Colonel Ettori
Chargé de préserver et développer les intérêts français en matière de défense en Corée du Sud, le colonel
Frédéric Ettori présente les spécificités de la mémoire partagée franco-coréenne et les acteurs qui la font
vivre et perdurer.
Le souvenir de la guerre de Corée reste évidemment très présent dans la péninsule. Qu’en est-il de la mémoire de la participation française ?
Bien que le pays soit toujours juridiquement en état de belligérance et malgré les tensions récurrentes, le souvenir de la guerre en Corée tend à s’altérer, comme ailleurs, avec la disparition progressive des vétérans. La mémoire de la participation française suit naturellement le même chemin. Il faut donc en permanence trouver des moyens de faire vivre le souvenir et résonner les aventures du bataillon français. Heureusement, la France a de véritables atouts : le personnage du général Monclar devenu quasiment un mythe, l’unité la plus décorée, la plus meurtrie au prorata de ses effectifs, celle qui n’a jamais perdu, celle que l’on envoyait lorsque la victoire échappait… Mais ce fut surtout la seule dans laquelle des soldats étrangers et coréens ont été amalgamés, constituant un magnifique symbole de fraternité d’armes très apprécié ici.
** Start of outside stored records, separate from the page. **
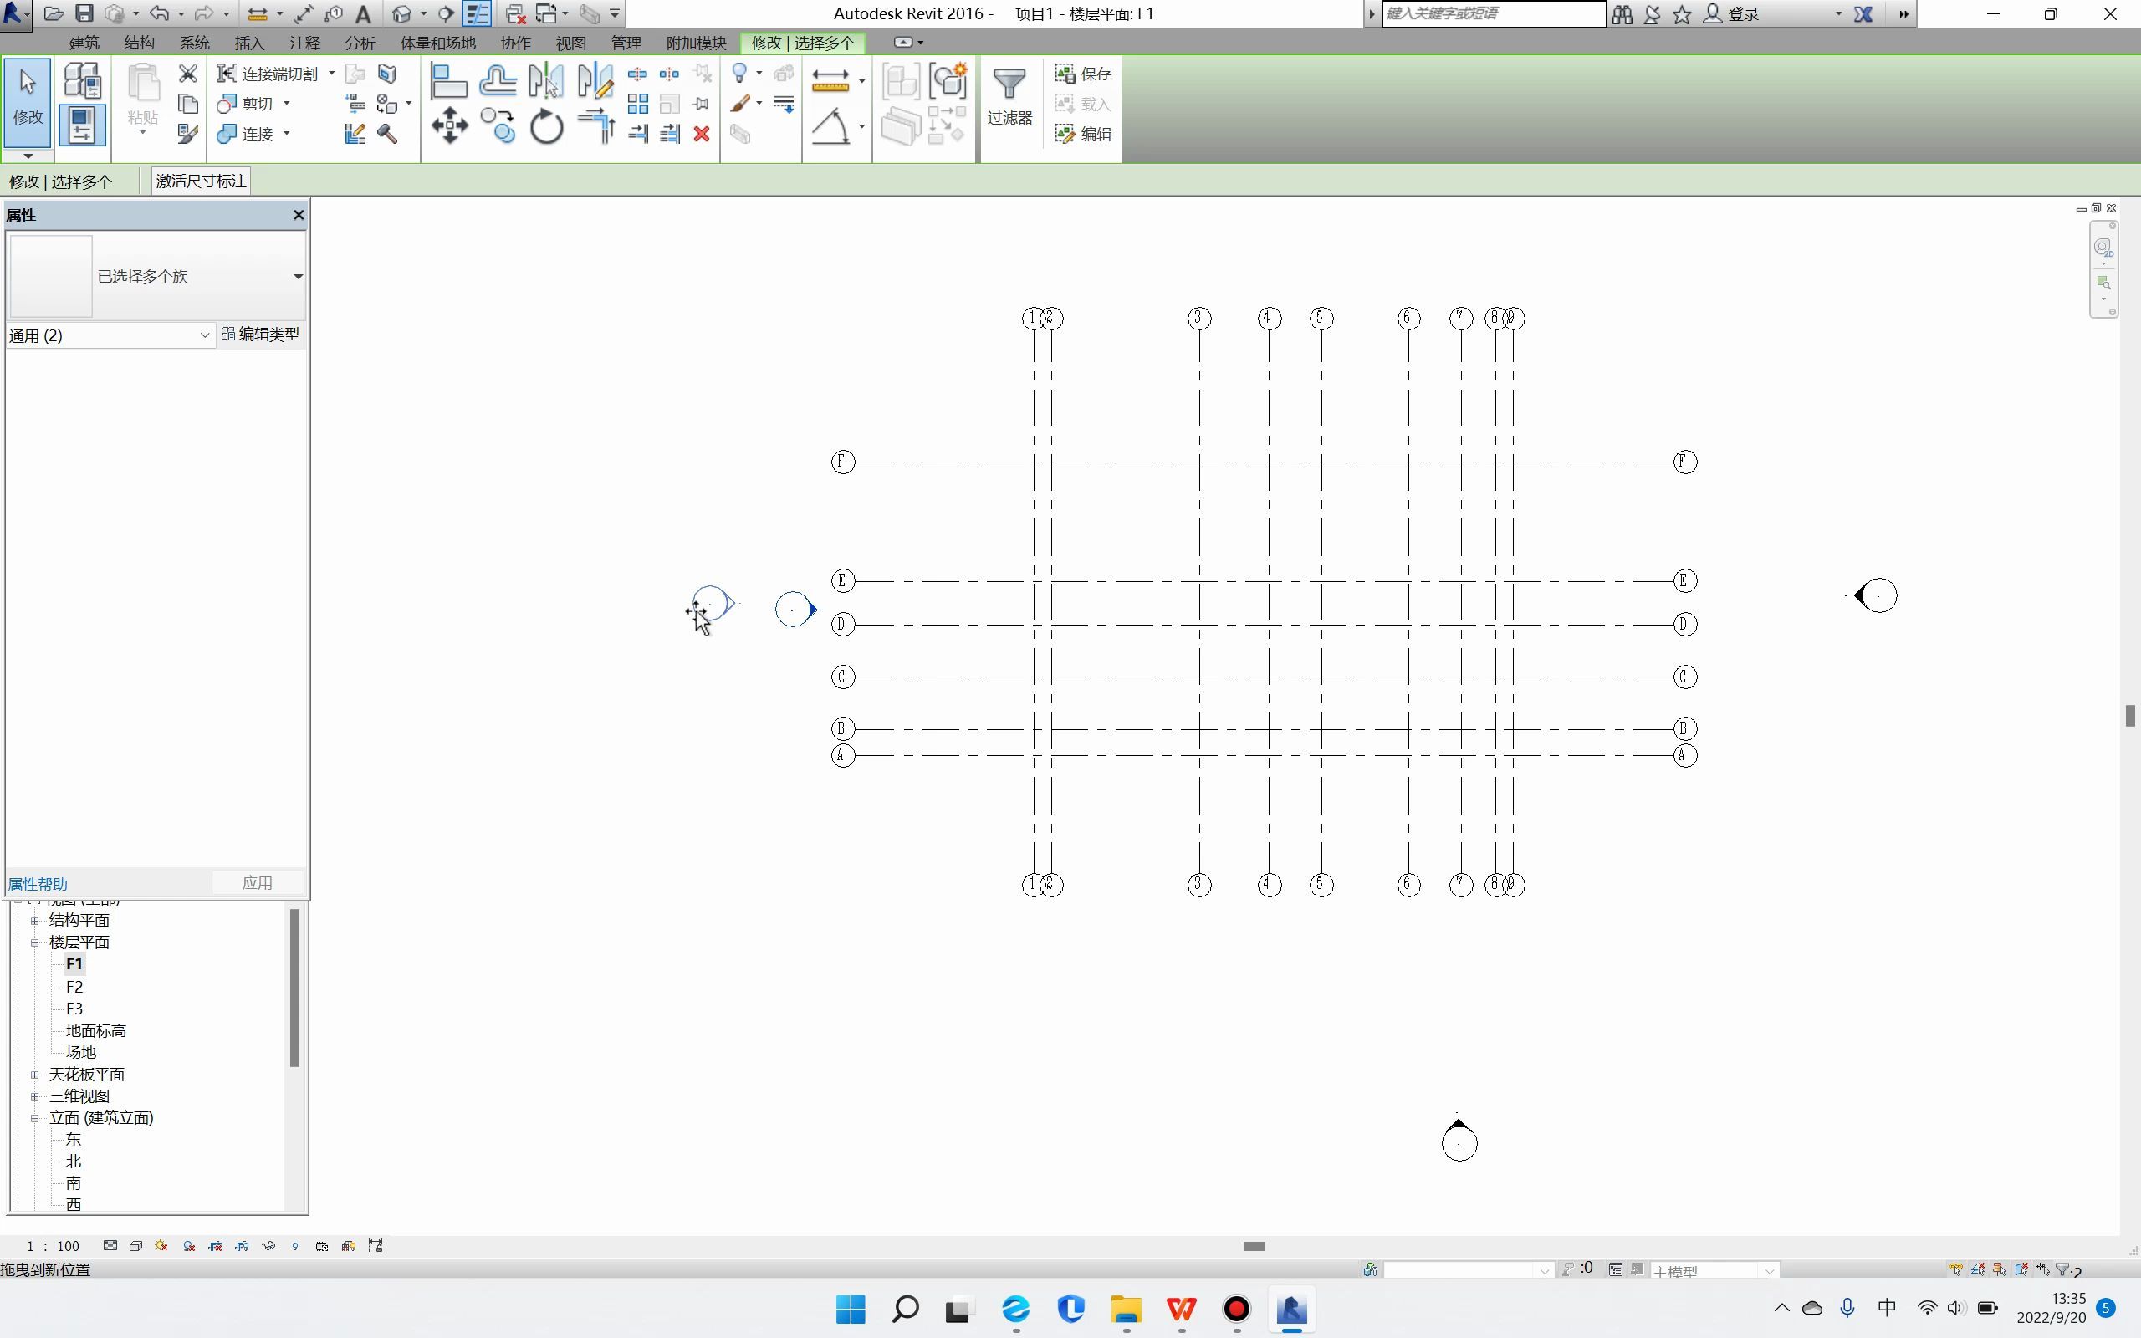
Task: Toggle shadows off in view control bar
Action: tap(188, 1246)
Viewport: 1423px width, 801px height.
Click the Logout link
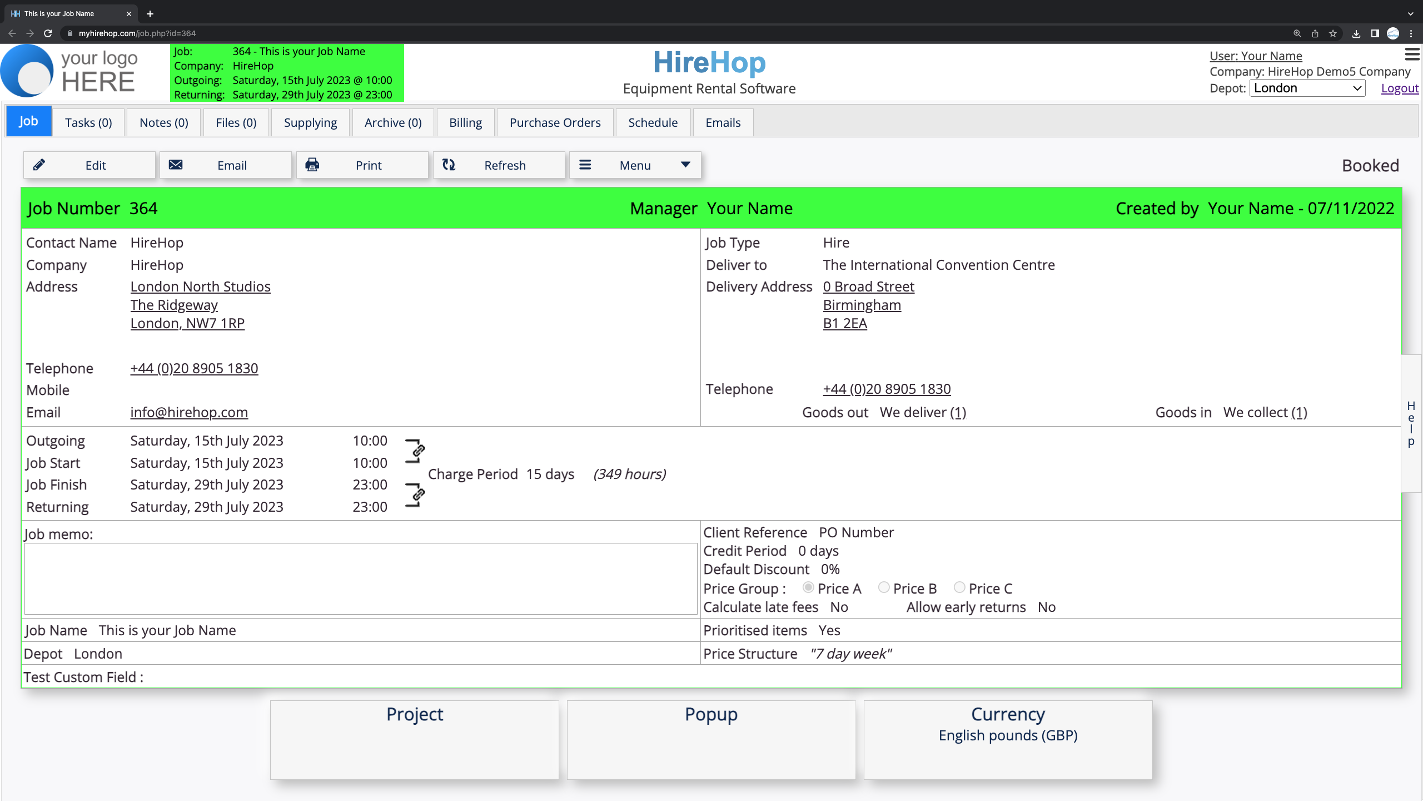1399,88
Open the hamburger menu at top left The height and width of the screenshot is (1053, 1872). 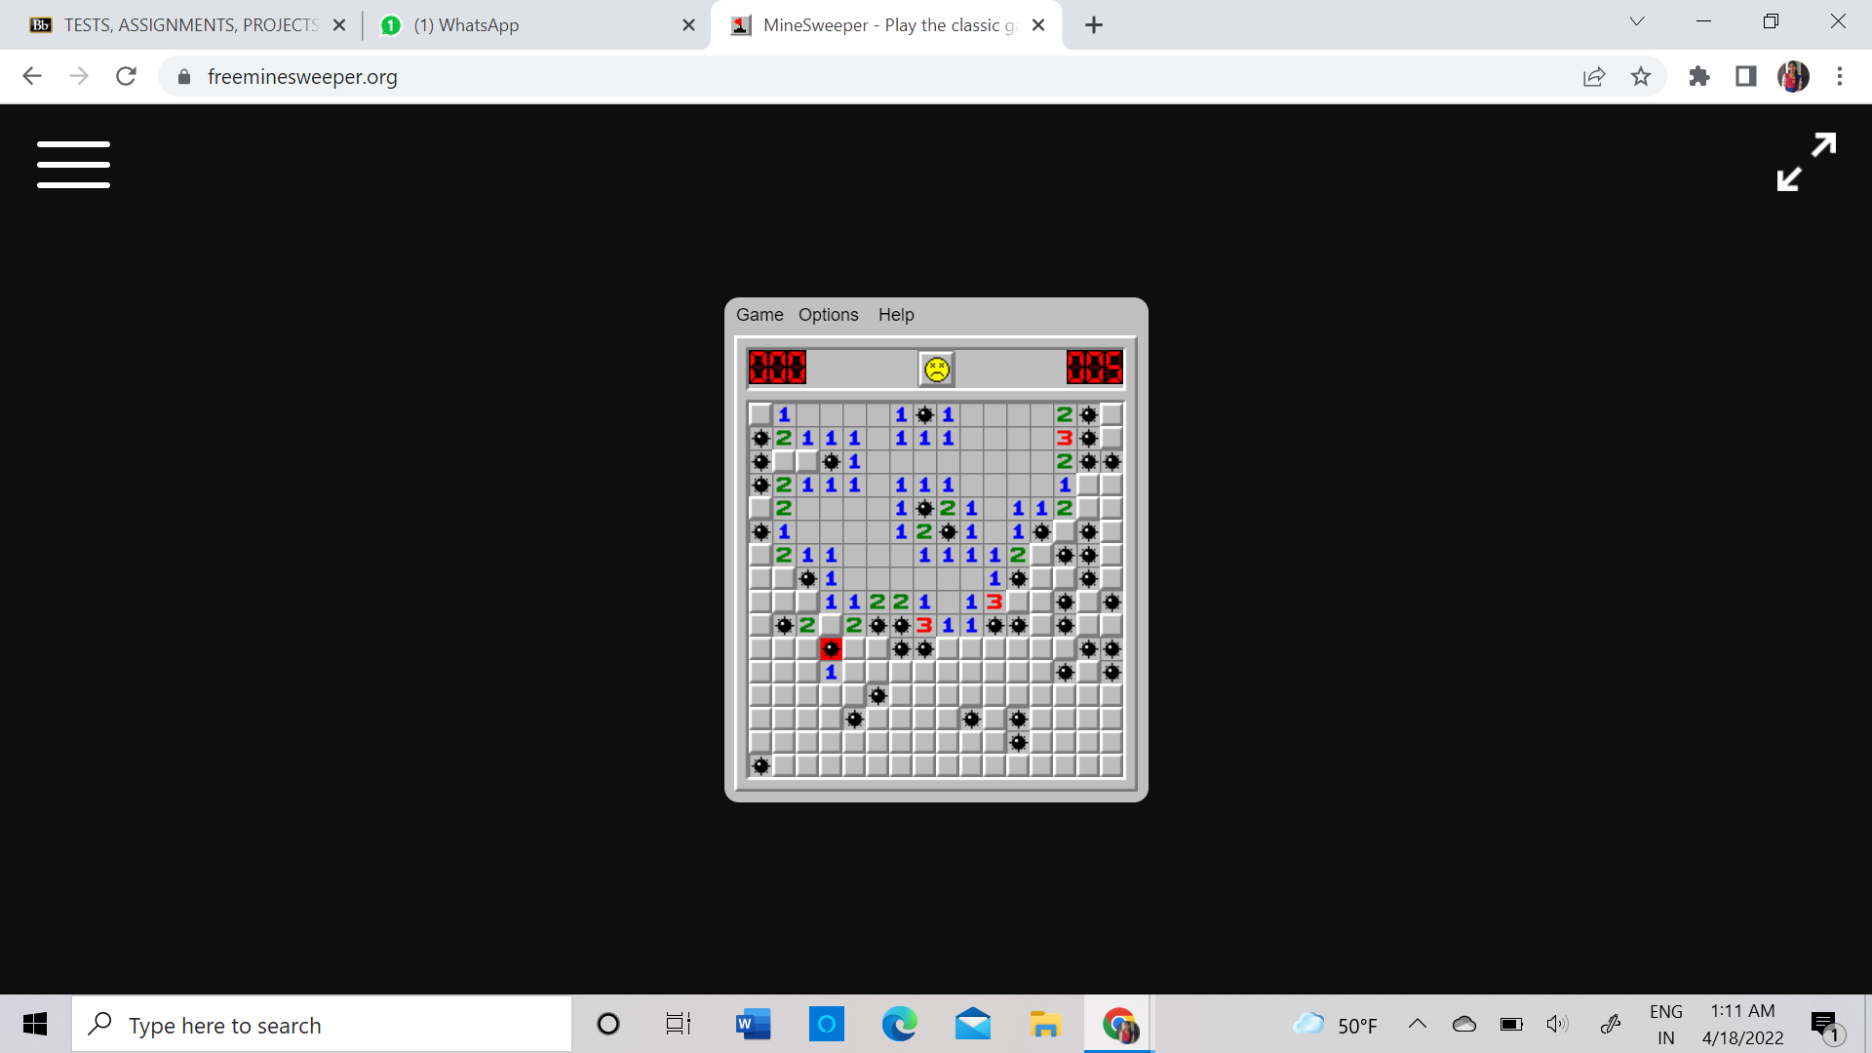(73, 164)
Quelles actions développez-vous, en tant qu’attaché de défense, pour valoriser cette mémoire commune ?
D’abord et avant tout, ancrer une relation mémorielle bilatérale avec les autorités coréennes pour valoriser l’action spécifique de la France, sans la diluer dans des ensembles plus larges. Ensuite, au-delà des commémorations classiques, il est indispensable d’intéresser les jeunesses coréenne et française par des moyens adaptés. Nous travaillons à la réalisation d’un webtoon (ndlr : bande-dessinée publiée sur Internet) lancé par mon prédécesseur, le colonel Dupont et nous espérons déboucher sur une série ("drama"). Nous travaillons étroitement avec les lycées français de Séoul dont les proviseurs sont très attentifs au sujet, sous l’angle de l’histoire et de la citoyenneté. Nous allons multiplier la traduction des supports audiovisuels existants pour les rendre accessibles au public coréen, et avons déjà commencé à le faire avec le concours de la direction de la mémoire, de la culture et des archives (DMCA). Nous nous intégrons enfin aux actions du gouvernement coréen ou du War Memorial de Séoul pour valoriser le patrimoine de mémoire et assurer sa conservation.
Cérémonie commémorative de la bataille de Chipyong-ni (13-16 février 1951)
en présence de l’ambassadeur de France en République de Corée et du colonel Ettori, 16 février 2023.
© Ambassade de France en Corée
Quels sont vos interlocuteurs et les soutiens sur lesquels vous pouvez compter ?
L’Ambassadeur de France, M. Lefort, porte la voix de la France sur ce sujet et appuie sans réserve la mission de défense. Le ministère des Armées apporte également un soutien réel et efficace et le cabinet de notre secrétaire d’État, madame Patricia Miralles, suit avec bienveillance nos dossiers. Ensuite, bien évidemment, l’association des Anciens et Amis du bataillon de Corée (ANAAFFONU), dont le président M. Beaudoin et le vice-président M. Quintard sont d’infatigables sherpas. Je ne peux oublier M. Nass, un de mes prédécesseurs, qui a mis en place le chemin de mémoire et qui n’est jamais avare d’aide ou de conseils. Mais aussi nos amis coréens, qu’il s’agisse de l’ambassade de Corée à Paris, du ministère des Patriotes et des Anciens combattants (MPVA) ou de l’association des vétérans coréens (KVA). L’attaché de défense est donc loin d’être seul sur ce dossier. J’essaye, modestement, au sein de l’ambassade, d’assurer la coordination de l’action de ces entités.
Ces actions mémorielles ont-elles un impact sur l’image actuelle de la France dans le pays ?
Sans aucun doute. Outre le devoir de mémoire, l’engagement de la France en Corée constitue un symbole fort de l’amitié entre nos deux pays et y renforce notre influence. Il rappelle aussi à tous, y compris aux armées coréennes, que l’importance d’un engagement militaire ne se mesure pas seulement au nombre, mais aussi à la valeur des moyens engagés. La France, même de l’autre bout du monde, peut projeter des unités capables de changer l’Histoire et de faire basculer la destinée. Grâce aux exploits du bataillon, l’image des soldats français d’aujourd’hui est celle de leurs anciens : volontaires, rustiques, bien encadrés mais capables d’initiatives, dotés d’un sens moral et d’une éthique élevés, souvent atypiques, mais tous animés d’une farouche volonté de vaincre.